According to Rifkin, every energy base humans have ever used has been overthrown out of necessity, when increasing populations and their energy use finally outstrip whatever energy source is supporting the culture. European farming culture mastered the plow and cleared land to increase their populations so much that soil and wood, their sources of energy and the whole underpinning of their way of life, was critically threatened. At which point, entirely unwilling, they turned to coal, considered vastly inferior to wood for burning. Even the rich had to resort to coal, the crunch was so bad. The need to mine and transport coal was what drove the developement of the steam engine.
Coal gave way to oil, and now here we are at Peak Oil, and there is no new energy base that can meet the intensity we require, if we are to keep using energy at the rate we've become accustomed, and addicted to. Our current technology is quite energy-wastefull, because it was evolved to exploit a perceived endless supply. It will not be easy to introduce efficiencies that will make much difference at all, in the face of increased population pressures and consequent energy demands. We are outgrowing the stored petroleum base, and we have nothing viable to replace it with, not even at vastly increased expense.
EVERY use of energy creates waste (entropy) of some kind; the more concentrated and intense the use, the more waste must be dealt with. Dealing with waste requires (guess what?) energy. Which creates more waste. Which requires dealing with. Etcetera. This means we get less and less actual benefit for each greater unit of energy we use, in a diminishing-returns feedback cycle.
Put simply, we have no choice but to cut back our energy use. It could be done BY us, or it will simply happen TO us, when our energy sources become too energy-expensive to use. Eventually it will take more energy to find new oil, than that oil can produce for us.
Flat Oil.
When this happens, there are basically two options, from a cultural point of view. Either we all die together, in a miserable starving thirsting diseased huddle; or some of us prey on the rest for the energy they need to survive. Human nature being what it is, I expect the latter. Get your guns while you can.
American free-marketists are long on think-tanks, so don't think they haven't reasoned this through. This scenario at once explains their desperation to shake off government controls -- since environmental protections make energy much more expensive even now -- and it underlines the desperation we ourselves should be feeling, to force change NOW, while we still have some few options.

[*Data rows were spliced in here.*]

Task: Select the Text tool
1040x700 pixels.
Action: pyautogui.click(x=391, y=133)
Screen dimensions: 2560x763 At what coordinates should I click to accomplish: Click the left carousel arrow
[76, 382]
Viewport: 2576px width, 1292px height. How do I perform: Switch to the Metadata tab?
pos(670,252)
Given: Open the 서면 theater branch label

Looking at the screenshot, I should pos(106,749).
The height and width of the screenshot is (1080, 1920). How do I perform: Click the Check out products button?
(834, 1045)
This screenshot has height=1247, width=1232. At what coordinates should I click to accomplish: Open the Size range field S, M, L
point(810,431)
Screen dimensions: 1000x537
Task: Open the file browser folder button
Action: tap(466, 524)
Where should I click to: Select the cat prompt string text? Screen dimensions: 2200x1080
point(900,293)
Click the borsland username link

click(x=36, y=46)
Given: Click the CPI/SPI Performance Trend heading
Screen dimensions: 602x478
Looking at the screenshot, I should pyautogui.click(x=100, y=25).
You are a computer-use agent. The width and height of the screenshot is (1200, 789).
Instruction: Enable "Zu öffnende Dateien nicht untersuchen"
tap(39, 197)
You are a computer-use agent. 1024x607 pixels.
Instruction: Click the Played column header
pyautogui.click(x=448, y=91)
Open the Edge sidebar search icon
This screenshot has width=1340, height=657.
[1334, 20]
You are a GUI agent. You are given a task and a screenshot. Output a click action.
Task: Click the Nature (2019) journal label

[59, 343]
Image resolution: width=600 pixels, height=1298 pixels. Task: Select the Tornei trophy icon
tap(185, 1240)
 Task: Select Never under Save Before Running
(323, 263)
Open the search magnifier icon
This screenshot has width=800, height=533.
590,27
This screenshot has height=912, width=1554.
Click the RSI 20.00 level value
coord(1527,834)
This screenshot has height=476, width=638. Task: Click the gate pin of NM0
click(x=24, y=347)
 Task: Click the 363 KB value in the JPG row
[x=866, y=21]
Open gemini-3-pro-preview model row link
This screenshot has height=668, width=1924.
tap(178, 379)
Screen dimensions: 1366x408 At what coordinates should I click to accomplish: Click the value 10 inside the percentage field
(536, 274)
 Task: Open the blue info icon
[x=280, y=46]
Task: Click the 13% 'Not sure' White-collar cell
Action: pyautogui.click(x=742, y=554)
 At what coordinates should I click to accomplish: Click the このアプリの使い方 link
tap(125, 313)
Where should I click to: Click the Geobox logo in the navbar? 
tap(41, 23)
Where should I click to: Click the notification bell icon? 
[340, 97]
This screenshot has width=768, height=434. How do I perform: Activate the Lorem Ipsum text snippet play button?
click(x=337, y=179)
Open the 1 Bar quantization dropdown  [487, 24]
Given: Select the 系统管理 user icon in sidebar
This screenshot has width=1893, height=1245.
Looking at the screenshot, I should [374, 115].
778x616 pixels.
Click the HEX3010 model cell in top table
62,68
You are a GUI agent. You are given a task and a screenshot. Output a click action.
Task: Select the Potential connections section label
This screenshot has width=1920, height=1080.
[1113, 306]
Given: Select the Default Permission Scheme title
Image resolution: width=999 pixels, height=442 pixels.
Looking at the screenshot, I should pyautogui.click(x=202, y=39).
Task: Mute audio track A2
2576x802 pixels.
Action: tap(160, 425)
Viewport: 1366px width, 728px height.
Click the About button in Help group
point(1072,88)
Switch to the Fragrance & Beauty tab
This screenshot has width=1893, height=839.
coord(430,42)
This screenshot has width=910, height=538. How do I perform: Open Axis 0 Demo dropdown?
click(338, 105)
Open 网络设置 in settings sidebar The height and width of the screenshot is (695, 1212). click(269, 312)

Anyone who doesn't have children now should be thanked for not contributing to the load.
Those who do have offspring should know that taking no action on this front is not an option your children and grandchildren will thank you for.
It's no good waiting for the political environment to change, because the political front has been colonized by the jihadists, and the change we get from that direction will be the change the jihadists want.
It's no good wanting to be nice. Nice won't stop a fundamentalist, and it won't stop Flat Oil. And it sure won't help to climb into your nice, oil-heated bed with another warm breeder and try to forget the whole thing.